* Code used to process the Analyzed TTrees for the h2mu analysis at UF
- Grabs info from the TTree to ...
- make plots, categorize, synchronize with other groups, perform significance studies, resolution studies, etc
- there are a variety of objects to help with
% getting objects out of the TTree, plotting, bookkeeping, weighting, event selection, collection cleaning, parallelization, etc
* Create executables in the bin directory. Edit the makefile and set MAIN to the file you want to compile, e.g. MAIN=categorize.
- This will compile categorize.cxx into categorize. Then run categorize with ./categorize.
- bin/categorize.cxx is the most important executable
- check it out to see how to use the code
* the makefile creates a shared library, so you need to update your LD_LIBRARY_PATH so that it can find it in the bin directory
- in bash: LD_LIBRARY_PATH=/path/to/UFDimuAnalysis/bin:${LD_LIBRARY_PATH}
- in tcsh: setenv LD_LIBRARY_PATH /path/to/UFDimuAnalysis/bin:${LD_LIBRARY_PATH}
* bin/categorize.cxx produces the histograms and data vs MC stacks for the run1, run2, or autocategorizer categories
- ./categorize --categories=1
- ./categorize --categories=2
- ./categorize --categories=some_autocategorizer_xml_output.xml
- see categorize.cxx for the other options
- limit setting requires --sig_xlumi=0 --binning=-4
* create c++ executables in bin, python scripts in python
* the rest of the directories have objects that help with the h2mu analysis
- Check out the ABOUT file in other folders to see how they help
- most of the .cxx/.h files should have short descriptions at the top and lots of comments
https://github.com/acarnes/UFDimuAnalysis
Clone or fork the repo from the above github above into some directory on lxplus or the ufhpc.

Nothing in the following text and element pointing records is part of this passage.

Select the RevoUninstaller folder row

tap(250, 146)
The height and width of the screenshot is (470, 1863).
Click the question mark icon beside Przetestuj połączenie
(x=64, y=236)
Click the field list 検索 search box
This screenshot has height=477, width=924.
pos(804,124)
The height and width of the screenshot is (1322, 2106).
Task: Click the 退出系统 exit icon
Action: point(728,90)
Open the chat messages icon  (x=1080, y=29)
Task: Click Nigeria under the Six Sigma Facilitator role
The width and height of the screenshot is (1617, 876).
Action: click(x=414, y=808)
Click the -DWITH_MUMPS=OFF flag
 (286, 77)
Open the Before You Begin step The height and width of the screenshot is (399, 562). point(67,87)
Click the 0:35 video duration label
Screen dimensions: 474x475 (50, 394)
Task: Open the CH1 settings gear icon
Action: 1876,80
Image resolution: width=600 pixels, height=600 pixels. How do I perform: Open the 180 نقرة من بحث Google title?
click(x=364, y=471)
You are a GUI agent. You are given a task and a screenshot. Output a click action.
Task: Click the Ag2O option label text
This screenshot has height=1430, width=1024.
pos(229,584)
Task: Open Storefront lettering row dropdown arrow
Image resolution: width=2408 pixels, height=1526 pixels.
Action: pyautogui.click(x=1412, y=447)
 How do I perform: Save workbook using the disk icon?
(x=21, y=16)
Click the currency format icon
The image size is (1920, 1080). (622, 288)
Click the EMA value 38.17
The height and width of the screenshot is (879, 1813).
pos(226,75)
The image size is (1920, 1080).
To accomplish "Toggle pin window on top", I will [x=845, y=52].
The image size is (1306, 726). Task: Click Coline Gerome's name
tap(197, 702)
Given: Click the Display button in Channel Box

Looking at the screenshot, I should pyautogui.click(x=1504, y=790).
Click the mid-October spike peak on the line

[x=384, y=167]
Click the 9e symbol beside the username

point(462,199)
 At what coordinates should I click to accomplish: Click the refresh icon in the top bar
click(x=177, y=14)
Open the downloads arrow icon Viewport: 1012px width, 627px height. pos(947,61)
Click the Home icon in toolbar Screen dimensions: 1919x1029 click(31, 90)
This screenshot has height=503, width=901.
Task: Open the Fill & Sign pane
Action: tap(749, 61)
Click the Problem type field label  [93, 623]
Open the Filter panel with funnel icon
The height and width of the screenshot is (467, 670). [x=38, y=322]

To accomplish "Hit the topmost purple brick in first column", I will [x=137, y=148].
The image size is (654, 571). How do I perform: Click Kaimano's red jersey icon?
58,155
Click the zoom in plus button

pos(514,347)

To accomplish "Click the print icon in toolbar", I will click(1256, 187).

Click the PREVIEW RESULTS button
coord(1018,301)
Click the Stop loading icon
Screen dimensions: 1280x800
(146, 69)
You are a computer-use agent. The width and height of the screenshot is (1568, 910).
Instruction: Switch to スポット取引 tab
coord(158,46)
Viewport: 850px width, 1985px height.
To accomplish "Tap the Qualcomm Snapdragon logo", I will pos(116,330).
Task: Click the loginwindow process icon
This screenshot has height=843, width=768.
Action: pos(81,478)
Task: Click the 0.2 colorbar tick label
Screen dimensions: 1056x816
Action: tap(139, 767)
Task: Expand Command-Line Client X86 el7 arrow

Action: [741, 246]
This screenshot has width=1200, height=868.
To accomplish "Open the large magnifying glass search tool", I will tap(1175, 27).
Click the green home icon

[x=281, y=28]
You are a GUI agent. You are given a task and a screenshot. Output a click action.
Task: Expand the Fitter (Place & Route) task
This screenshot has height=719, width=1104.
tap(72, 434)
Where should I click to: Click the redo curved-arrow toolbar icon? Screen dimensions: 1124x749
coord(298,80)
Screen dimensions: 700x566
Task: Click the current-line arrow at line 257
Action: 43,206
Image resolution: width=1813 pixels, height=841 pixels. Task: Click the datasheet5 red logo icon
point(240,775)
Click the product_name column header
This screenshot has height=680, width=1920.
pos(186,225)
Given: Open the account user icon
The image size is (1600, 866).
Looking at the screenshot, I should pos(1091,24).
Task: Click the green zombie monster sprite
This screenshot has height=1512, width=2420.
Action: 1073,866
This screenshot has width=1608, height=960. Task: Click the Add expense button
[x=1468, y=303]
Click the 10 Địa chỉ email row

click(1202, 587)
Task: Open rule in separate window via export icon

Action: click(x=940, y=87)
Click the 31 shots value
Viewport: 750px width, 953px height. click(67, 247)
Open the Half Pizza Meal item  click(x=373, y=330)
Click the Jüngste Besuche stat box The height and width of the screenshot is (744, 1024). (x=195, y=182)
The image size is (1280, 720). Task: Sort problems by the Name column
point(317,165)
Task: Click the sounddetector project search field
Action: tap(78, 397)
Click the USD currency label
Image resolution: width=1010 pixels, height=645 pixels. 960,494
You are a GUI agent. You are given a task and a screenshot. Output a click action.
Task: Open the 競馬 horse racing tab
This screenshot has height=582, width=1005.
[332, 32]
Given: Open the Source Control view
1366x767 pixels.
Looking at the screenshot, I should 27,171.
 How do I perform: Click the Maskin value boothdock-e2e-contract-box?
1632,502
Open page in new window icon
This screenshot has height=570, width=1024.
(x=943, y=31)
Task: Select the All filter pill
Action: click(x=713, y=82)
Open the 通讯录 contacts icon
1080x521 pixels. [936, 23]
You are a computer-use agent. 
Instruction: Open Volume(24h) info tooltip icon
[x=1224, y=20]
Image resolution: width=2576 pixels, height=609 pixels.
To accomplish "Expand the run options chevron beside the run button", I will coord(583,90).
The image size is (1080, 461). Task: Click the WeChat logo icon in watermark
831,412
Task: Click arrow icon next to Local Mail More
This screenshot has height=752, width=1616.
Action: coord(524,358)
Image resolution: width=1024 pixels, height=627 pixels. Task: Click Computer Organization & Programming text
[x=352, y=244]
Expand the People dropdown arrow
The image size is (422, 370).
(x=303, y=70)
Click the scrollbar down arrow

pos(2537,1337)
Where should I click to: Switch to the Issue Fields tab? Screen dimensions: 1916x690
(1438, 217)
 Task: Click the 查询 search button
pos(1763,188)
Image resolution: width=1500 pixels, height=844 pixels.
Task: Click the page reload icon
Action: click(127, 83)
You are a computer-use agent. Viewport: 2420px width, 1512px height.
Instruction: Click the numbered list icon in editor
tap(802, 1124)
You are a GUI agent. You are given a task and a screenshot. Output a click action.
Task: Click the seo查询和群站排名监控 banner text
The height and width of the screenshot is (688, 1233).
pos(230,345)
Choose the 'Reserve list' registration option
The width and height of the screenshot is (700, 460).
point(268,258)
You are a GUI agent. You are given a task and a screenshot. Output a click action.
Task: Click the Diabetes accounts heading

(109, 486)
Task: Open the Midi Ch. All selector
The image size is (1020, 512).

Then you need to get access to some gcc compiler newer than gcc620 and you need to add to your LD_LIBRARY_PATH so that the system knows about some shared objects the library makes. Here's a snippet I took from my bash profile showing how to do that on the ufhpc.
# You need access to the slc6_amd64_gcc620 c++ compiler
# I get that by cmsenv'ing something higher than CMSSW_9_X_X
# on the ufhpc I just cd to a preinstalled one
cd /cvmfs/cms.cern.ch/slc6_amd64_gcc620/cms/cmssw/CMSSW_9_0_0_pre5/src
eval `scram runtime -sh` # robust way to cmsenv
cd /home/puno/
# Let the system know about the shared objects the makefile creates
LD_LIBRARY_PATH=/path/to/your/UFDimuAnalysis/bin:${LD_LIBRARY_PATH}
The bin folder (/path/to/your/UFDimuAnalysis/bin) has all of the cxx files for the various plotting and studies. All of the other directories have objects the executables call to help perform the studies (the objects help with cuts, categorization, keeping a database of the variables we use, cleaning object collections, etc). If you need to create some other cxx files to run other studies make them in the bin directory.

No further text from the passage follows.